On September 6, 1974, two grouse hunters discovered the skeletal remains of Janice Ott and Denise Naslund near a service road in Issaquah, approximately 17 miles east of Seattle.
The two women were believed to have been abducted in broad daylight by the mysterious “Ted” at Lake Sammamish Park.
On the day of the abductions, five female witnesses reported meeting an attractive young man, wearing a white tennis outfit, with his left arm in a sling.
Introducing himself as “Ted,” the man asked for their help in unloading a sailboat from his tan-bronze-colored Volkswagen Beetle. Four women refused, but one accompanied him as far as his car, where she discovered there was no sailboat, and promptly fled.
The story took a dark turn when three witnesses reported seeing “Ted” approach Janice Ott, a probation case worker at the King County Juvenile Court, with the sailboat story. They watched her leave the beach in his company, never to return.
About four hours later, Denise Naslund, a 19-year-old student, left a picnic to go to the restroom and never came back.
The worst part? The deadly abductions had only just begun.
Six months later, forestry students from Green River Community College discovered the skulls and mandibles of four more women on Taylor Mountain.
With a total of six dead bodies found within less than a year, the police could only speculate who they were dealing with.
What they didn’t know was that they were dealing with a cold-blooded killer, capable of killing more than 30 women.
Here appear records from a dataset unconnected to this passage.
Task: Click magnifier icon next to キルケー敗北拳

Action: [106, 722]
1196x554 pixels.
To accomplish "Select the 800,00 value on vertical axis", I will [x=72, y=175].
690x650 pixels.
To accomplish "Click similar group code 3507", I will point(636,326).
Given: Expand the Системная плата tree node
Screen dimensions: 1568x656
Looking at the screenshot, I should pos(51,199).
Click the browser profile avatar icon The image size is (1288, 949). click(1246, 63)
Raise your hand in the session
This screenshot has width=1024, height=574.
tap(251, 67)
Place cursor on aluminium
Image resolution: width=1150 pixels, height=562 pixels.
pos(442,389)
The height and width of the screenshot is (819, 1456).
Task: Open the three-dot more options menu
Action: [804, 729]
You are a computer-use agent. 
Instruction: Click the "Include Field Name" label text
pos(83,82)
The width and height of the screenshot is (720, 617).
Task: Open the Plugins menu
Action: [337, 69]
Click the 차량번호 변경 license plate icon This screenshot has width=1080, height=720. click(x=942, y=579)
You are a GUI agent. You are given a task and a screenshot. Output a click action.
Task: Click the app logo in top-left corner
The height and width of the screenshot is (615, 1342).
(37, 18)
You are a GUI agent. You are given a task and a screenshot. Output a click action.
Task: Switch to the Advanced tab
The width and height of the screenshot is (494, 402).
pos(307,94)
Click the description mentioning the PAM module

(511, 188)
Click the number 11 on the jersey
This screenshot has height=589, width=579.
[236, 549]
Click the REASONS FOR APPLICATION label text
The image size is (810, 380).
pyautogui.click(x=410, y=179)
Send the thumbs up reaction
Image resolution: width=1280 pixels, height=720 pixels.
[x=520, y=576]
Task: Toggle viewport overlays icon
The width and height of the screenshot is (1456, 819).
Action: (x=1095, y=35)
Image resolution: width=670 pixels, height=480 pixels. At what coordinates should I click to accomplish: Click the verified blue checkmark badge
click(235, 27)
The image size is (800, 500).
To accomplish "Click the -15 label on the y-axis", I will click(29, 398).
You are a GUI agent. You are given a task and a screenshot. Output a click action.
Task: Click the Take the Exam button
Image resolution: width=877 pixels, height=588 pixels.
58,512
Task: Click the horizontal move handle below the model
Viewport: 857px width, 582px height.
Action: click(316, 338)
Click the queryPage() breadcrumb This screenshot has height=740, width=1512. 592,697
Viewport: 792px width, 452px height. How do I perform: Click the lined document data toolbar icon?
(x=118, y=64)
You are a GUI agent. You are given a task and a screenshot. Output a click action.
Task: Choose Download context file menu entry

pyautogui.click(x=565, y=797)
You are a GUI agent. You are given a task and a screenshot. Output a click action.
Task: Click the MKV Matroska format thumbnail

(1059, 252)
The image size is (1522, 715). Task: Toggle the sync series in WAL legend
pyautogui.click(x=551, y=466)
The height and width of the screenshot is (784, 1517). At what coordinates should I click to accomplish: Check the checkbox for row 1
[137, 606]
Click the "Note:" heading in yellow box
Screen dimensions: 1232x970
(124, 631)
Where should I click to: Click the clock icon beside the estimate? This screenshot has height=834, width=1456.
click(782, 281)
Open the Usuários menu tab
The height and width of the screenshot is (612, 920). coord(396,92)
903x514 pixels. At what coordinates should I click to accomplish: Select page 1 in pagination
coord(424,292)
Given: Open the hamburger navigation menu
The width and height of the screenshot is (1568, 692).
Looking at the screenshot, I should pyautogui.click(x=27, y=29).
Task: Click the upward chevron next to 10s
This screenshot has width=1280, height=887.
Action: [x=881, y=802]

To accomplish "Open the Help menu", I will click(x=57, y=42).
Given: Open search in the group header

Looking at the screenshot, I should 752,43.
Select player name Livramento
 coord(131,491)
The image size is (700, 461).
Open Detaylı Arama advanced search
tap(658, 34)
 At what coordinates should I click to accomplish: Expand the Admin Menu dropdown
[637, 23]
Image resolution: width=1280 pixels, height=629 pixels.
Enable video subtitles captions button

A killer who revisited his crime scenes to violate their corpses until putrefaction forced him to stop.
They were dealing with Ted Bundy — a two-dimensional villain, a pop culture phenomenon, concealing himself behind the facade of a brilliant monster who seduced women and deceived investigators.
With the execution date nearing and the hopes of overturning it fading, Ted Bundy agreed to talk to the investigators about his murders.
“He described the Issaquah crime scene [where the bones of Ott, Naslund, and Hawkins were found], and it was almost like he was just there”, detective Bob Keppel said.
“Like he was seeing everything. He was infatuated with the idea because he spent so much time there. He is just totally consumed with murder all the time.”